Au-delà de ce qui est dû à la démagogie raciste ou xénophobe, c'est un mépris de classe. C'est le mépris des nantis et de leurs représentants politiques à l'égard de nous tous. Car Ils n'affichent pas, au moins ouvertement, le même mépris envers les émirs du pétrole ou les exploiteurs algériens, tunisiens ou africains. Ceux-là peuvent s'installer librement en France et côtoyer, dans leurs villas de la Côte d'Azur, les riches de France ou d'Amérique.
Oh ! Ceux d'entre nous qui ont leur carte d'identité française dans la poche ne risquent certes pas d'être expulsés du pays. Mais ils peuvent l'être de leur travail. Ils ne peuvent pas être privés du droit de rester en France – ou pas encore – mais ils peuvent être privés de leur gagne-pain et poussés vers la misère. Alors qu'il y a déjà cinq millions de chômeurs, permanents ou occasionnels, les plans sociaux annoncés par des entreprises parmi les plus importantes du pays, et qui continuent à faire des bénéfices colossaux, témoignent du même mépris de classe.
Comme en témoignent les suppressions d'emplois programmées par le gouvernement dans les services publics.
Comme en témoignent toutes les mesures prises par le gouvernement pendant l'été qui, toutes, rendent la vie plus difficile pour les classes laborieuses : la réduction de l'allocation de rentrée scolaire, par exemple, ou l'augmentation de leur cotisation maladie pour plusieurs catégories de retraités.
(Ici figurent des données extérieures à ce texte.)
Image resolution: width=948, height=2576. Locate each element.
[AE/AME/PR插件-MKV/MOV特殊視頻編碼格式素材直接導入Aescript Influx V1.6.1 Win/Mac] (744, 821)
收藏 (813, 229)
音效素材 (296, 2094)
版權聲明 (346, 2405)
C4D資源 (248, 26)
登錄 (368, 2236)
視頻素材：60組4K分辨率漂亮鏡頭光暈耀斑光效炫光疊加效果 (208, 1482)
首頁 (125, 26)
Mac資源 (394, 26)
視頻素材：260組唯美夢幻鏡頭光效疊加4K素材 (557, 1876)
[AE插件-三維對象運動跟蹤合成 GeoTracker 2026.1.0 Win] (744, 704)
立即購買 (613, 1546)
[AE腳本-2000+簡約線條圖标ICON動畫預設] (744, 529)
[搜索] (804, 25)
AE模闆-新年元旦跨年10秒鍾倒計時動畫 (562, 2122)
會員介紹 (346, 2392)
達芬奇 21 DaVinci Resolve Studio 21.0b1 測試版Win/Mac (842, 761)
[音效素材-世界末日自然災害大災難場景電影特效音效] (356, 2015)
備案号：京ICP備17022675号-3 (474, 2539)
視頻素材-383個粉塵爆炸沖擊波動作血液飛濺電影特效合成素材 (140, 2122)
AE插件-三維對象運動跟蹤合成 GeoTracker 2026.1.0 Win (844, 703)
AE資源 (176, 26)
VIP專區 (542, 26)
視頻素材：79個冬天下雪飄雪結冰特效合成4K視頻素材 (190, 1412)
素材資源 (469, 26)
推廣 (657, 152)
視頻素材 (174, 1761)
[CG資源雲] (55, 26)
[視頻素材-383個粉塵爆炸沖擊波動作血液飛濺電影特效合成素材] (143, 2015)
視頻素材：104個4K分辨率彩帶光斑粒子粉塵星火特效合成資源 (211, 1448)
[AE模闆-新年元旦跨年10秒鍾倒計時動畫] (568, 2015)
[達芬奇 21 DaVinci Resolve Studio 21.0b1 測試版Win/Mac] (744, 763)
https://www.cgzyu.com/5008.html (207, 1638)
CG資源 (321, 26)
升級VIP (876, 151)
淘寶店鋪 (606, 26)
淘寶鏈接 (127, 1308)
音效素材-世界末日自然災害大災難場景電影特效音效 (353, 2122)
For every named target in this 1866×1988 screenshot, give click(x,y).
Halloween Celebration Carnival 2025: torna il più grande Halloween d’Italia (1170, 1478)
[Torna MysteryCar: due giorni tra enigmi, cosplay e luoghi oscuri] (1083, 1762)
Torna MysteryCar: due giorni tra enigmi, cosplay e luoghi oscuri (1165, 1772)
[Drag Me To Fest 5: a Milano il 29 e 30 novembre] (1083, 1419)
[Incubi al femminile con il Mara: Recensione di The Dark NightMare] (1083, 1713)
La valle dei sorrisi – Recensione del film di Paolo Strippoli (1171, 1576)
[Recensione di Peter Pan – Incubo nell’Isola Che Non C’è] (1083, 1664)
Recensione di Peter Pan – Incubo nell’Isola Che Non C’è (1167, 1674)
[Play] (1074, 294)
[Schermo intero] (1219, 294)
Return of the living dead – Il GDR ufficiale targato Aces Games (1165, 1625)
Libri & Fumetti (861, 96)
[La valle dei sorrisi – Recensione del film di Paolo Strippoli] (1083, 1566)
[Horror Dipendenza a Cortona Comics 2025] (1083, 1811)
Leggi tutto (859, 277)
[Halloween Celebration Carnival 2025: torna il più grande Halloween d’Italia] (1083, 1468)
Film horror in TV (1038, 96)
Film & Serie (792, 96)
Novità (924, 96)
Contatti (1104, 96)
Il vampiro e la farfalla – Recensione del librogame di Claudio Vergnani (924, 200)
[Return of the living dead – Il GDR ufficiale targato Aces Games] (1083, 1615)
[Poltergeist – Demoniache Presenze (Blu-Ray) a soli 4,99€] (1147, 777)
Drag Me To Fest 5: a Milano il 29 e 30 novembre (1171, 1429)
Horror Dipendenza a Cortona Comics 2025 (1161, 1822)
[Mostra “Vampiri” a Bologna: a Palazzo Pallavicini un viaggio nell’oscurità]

Les « sans-papiers » mènent un combat désespéré, car il est difficile à quelques centaines ou même à quelques milliers, de renverser un rapport de forces.
À nous tous, nous pouvons le faire.
Le patronat et son gouvernement le savent assez bien pour que, derrière leur cynisme, perce leur inquiétude pour la rentrée. La preuve, la crainte que le gouvernement a eue de la réaction des travailleurs des compagnies aériennes.
L'argent existe, s'il n'était pas accaparé, pour subvenir aux besoins de tous : pour donner un travail utile à tous, pour assurer à tous les protections sociales.
Mais Il faut en imposer un autre usage. Il ne faut pas laisser au patronat et à l'État la gestion sans contrôle de l'économie car ils mènent toute la société à la catastrophe, sur le plan économique comme sur le plan humain.